Requisitos →
Responda com base no texto sobre os presídios de Roraima:
1. Segundo o diretor, para que os novos presídios serão cruciais?
2. Em quais cidades devem ser construídas as unidades do projeto de ampliação de vagas?
3. Até quando o Ministério da Justiça ainda não considerava os projetos de ampliação de Roraima?

Texto do documento →
****************************************

De acordo com o diretor, os novos presídios serão cruciais para a divisão entre presos preventivos e julgados. “A nossa atual conjuntura predial é lamentável, porque possuímos poucas unidades prisionais que são deterioradas. Com novos presídios, vamos poder ter controle total”, disse.
Projetos atrasam apesar de verba federal
O governo de Roraima afirma que já enviou projeto de ampliação de vagas ao governo federal com unidade que deverá ser construída na cidade de Rorainópolis e outra em Boa Vista.
O Ministério da Justiça listou uma série de ações desenvolvidas nos estados de Roraima, Amazonas e Rio Grande do Norte após as rebeliões de janeiro de 2017. Mas até o final de junho ainda não considerava os projetos de ampliação de Roraima.

****************************************

Itens do conjunto →
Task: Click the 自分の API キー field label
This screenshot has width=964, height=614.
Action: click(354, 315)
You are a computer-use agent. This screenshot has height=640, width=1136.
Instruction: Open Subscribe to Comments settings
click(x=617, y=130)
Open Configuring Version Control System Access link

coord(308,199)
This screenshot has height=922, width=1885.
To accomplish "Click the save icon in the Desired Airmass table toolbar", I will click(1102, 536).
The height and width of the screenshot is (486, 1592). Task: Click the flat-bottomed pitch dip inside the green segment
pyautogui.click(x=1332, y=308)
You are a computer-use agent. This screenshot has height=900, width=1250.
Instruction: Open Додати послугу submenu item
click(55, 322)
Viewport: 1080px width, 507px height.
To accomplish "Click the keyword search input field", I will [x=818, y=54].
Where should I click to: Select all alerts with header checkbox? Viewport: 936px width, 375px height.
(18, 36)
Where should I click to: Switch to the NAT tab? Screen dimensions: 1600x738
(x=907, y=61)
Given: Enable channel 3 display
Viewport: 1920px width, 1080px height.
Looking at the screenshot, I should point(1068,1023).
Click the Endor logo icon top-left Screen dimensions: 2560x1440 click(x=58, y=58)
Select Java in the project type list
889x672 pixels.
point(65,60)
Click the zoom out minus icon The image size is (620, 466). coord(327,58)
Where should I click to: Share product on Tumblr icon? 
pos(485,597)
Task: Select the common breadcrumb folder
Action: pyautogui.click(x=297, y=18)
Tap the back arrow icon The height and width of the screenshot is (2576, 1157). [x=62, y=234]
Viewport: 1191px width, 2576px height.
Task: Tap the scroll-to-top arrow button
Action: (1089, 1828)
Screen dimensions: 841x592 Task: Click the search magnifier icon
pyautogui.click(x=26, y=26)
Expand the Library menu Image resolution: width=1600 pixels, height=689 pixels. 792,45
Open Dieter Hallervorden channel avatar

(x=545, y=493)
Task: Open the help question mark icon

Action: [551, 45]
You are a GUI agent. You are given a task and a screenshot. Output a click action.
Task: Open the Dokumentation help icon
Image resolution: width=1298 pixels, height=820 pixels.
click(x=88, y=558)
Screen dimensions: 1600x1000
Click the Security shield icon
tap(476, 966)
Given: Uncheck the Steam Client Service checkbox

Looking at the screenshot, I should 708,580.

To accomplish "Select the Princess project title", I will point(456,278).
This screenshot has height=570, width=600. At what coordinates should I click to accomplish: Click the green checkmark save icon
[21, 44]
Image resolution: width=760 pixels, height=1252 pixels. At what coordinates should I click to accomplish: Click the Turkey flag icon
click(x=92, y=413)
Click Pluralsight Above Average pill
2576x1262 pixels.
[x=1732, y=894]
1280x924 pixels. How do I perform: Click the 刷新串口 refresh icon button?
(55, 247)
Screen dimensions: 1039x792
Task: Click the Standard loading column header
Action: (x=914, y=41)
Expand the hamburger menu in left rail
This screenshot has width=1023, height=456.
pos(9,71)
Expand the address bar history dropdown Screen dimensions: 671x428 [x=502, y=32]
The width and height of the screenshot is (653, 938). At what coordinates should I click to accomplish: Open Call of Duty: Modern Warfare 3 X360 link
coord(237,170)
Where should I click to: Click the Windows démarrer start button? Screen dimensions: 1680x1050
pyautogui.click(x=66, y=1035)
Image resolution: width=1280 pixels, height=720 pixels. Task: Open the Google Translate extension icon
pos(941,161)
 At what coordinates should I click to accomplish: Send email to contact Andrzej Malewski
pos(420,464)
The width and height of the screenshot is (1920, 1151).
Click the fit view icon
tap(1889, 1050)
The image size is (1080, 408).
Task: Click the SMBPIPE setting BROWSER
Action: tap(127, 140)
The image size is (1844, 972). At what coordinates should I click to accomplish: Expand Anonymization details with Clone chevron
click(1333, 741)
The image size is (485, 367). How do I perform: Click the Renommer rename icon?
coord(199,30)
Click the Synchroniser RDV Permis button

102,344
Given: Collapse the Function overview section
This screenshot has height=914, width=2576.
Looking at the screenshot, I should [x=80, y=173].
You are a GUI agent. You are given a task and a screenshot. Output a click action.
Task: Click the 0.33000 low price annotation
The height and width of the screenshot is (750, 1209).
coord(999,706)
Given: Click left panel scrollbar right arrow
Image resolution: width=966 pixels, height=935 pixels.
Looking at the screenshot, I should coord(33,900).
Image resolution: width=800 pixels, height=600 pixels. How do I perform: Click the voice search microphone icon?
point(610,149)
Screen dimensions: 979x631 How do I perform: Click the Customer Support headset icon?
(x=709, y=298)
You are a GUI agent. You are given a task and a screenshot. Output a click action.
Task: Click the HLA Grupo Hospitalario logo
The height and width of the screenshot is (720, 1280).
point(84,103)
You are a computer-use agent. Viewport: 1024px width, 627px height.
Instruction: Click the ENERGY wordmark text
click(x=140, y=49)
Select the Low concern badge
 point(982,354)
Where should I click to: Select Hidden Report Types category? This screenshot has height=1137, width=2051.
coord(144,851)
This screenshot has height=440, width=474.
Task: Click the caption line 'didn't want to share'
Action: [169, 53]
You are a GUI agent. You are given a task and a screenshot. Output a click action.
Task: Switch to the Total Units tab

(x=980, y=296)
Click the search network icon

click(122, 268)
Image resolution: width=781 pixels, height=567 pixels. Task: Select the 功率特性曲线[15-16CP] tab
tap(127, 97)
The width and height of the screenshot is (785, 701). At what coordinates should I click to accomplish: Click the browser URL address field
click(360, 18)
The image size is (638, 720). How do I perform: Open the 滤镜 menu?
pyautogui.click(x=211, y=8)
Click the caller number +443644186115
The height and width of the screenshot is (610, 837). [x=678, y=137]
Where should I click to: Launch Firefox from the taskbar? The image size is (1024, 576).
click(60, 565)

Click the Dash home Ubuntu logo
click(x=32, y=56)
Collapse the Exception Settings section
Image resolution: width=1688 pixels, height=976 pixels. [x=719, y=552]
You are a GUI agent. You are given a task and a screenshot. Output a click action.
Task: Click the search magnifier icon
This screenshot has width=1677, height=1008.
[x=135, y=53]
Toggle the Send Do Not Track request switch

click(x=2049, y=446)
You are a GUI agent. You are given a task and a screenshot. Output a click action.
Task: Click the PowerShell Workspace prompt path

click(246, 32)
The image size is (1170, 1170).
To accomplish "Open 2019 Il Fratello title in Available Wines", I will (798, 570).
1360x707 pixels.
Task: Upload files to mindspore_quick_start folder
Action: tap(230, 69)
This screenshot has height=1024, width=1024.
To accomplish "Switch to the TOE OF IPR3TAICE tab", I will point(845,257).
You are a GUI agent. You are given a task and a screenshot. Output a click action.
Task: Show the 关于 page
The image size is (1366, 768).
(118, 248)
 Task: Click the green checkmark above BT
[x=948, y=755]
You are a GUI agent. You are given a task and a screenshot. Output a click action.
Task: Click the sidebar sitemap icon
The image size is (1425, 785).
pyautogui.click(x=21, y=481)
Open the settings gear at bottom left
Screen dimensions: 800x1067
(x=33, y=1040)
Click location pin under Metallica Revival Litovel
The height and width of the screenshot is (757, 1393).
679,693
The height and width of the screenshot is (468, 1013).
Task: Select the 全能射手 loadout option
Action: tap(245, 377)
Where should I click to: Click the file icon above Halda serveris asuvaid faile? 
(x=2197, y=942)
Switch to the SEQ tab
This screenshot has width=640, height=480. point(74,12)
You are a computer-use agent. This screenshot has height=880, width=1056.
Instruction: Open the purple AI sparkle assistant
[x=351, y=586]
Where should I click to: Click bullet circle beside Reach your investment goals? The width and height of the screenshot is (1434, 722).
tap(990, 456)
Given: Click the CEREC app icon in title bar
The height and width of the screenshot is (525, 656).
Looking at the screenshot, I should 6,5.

****************************************

Resposta do exercício →
1. Para a divisão entre presos preventivos e julgados.
2. Em Rorainópolis e em Boa Vista.
3. Até o final de junho.